Наш паровоз дал гудок, и мы отправились дальше.

В Париж мы прибыли, когда авангард немцев был всего в тридцати километрах от города. Было прекрасное сентябрьское утро; воздух прохладный, бодрящий. В такие дни весь Париж возвращается из деревни, и на улицах города народа больше, чем в любое другое время года. Мы же попали прямо с вокзала в вымерший город. Длинные перспективы пустых улиц: ни омнибусов, ни грузовиков, ни трамваев, все магазины с закрытыми ставнями и буквально увешаны флагами. Из каждого окна было выставлено по пять флагов: французский, бельгийский, русский, сербский и английский. Время приближалось к полудню, но на Больших бульварах не видно было ни души. А ведь обычно, как говорится, если здесь посидеть на террасе кафе в течение часа, то перед тобой пройдет народ со всего света. На Рю де ла Пэ тоже не видно было ни одного человека. Смолкло все: грохот омнибусов, автомобильные гудки, крики уличных разносчиков, топот конских копыт — все, что некогда превращало эти улицы в самый шумный уголок в мире.
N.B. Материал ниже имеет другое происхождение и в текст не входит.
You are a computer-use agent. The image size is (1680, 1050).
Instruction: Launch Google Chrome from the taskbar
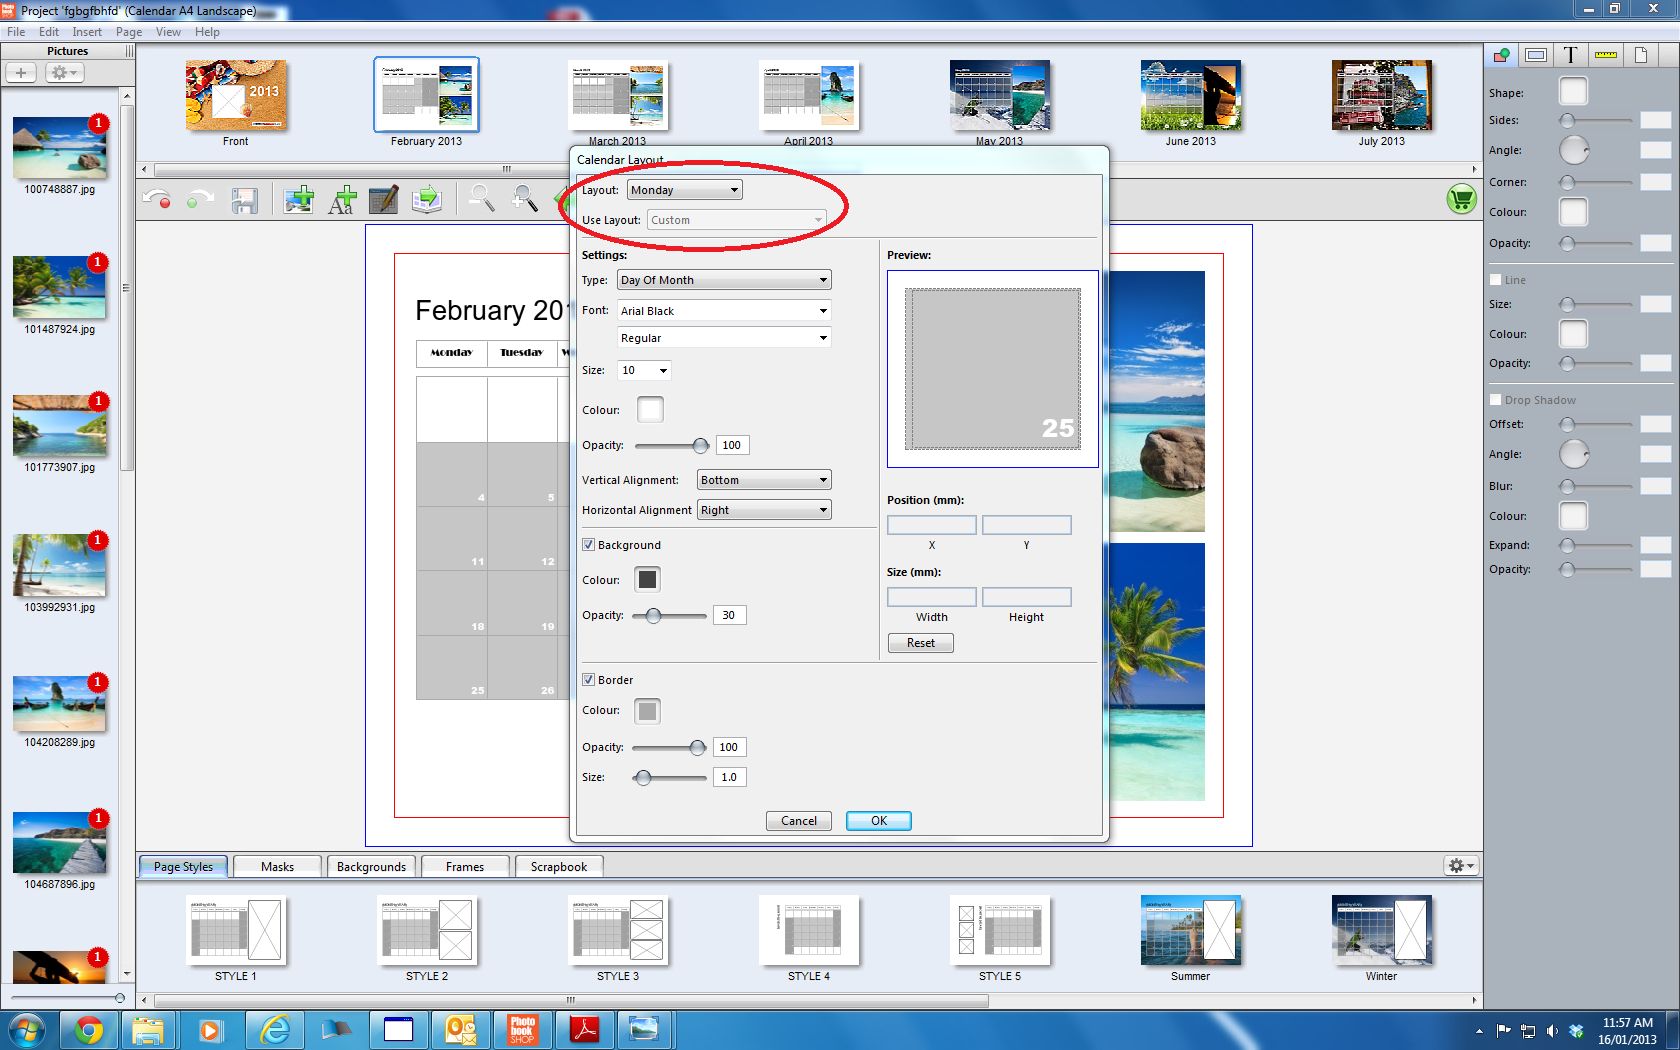89,1029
Кругом царила мертвая тишина, и только копыта лошади моего извозчика гулко цокали по мостовой. Казалось, что город, разукрашенный для какого-то блестящего празднества, внезапно тяжело заболел. Мальчишкам-газетчикам запретили громко выкрикивать заголовки газет. Они молча протягивали газеты прохожим, как бы говоря: «Нас арестуют, если мы скажем вам, как близко подошли к Парижу немецкие армии, но за пять сантимов вы можете все это прочесть здесь сами». Итак, мы могли купить и пробежать глазами последнее официальное коммюнике, гласившее: «Стратегическое отступление войск союзников продолжается с большим успехом…»

Париж, впервые за всю свою историю, был безмолвен. Мы все немало слышали о стоическом спокойствии парижан в то время, когда город находился в опасности, о несгибаемом мужестве, с которым они смотрели в лицо грозящей им осаде. Но в действительности дело было в том, что все время, пока два миллиона французской молодежи вели отчаянную битву против немецких орд, вторгшихся с севера, Париж — сердце и душа Франции — ничего не знал об этом и оставался спокойным и апатичным. Когда же враг подошел вплотную, Париж и не подумал дать ему отпор, а сразу опустел. Около двух миллионов человек покинули город в южном и западном направлениях. Великолепные, роскошные особняки — дворцы богачей — были предоставлены в распоряжение Красного Креста. Этот на вид патриотический акт на деле был рассчитан на то, что флаг Красного Креста спасет здания от разрушения немцами. К ставням заколоченных магазинов прикреплялись записки: «Владелец и все приказчики ушли в армию. Да здравствует Франция!» И тем не менее, когда после битвы на Марне население стало возвращаться в город, те же самые магазины открывались и владельцы со своими приказчиками без малейшего зазрения совести возвращались на прежнее место. Когда опасность миновала, некоторые особняки и дворцы были отобраны у Красного Креста.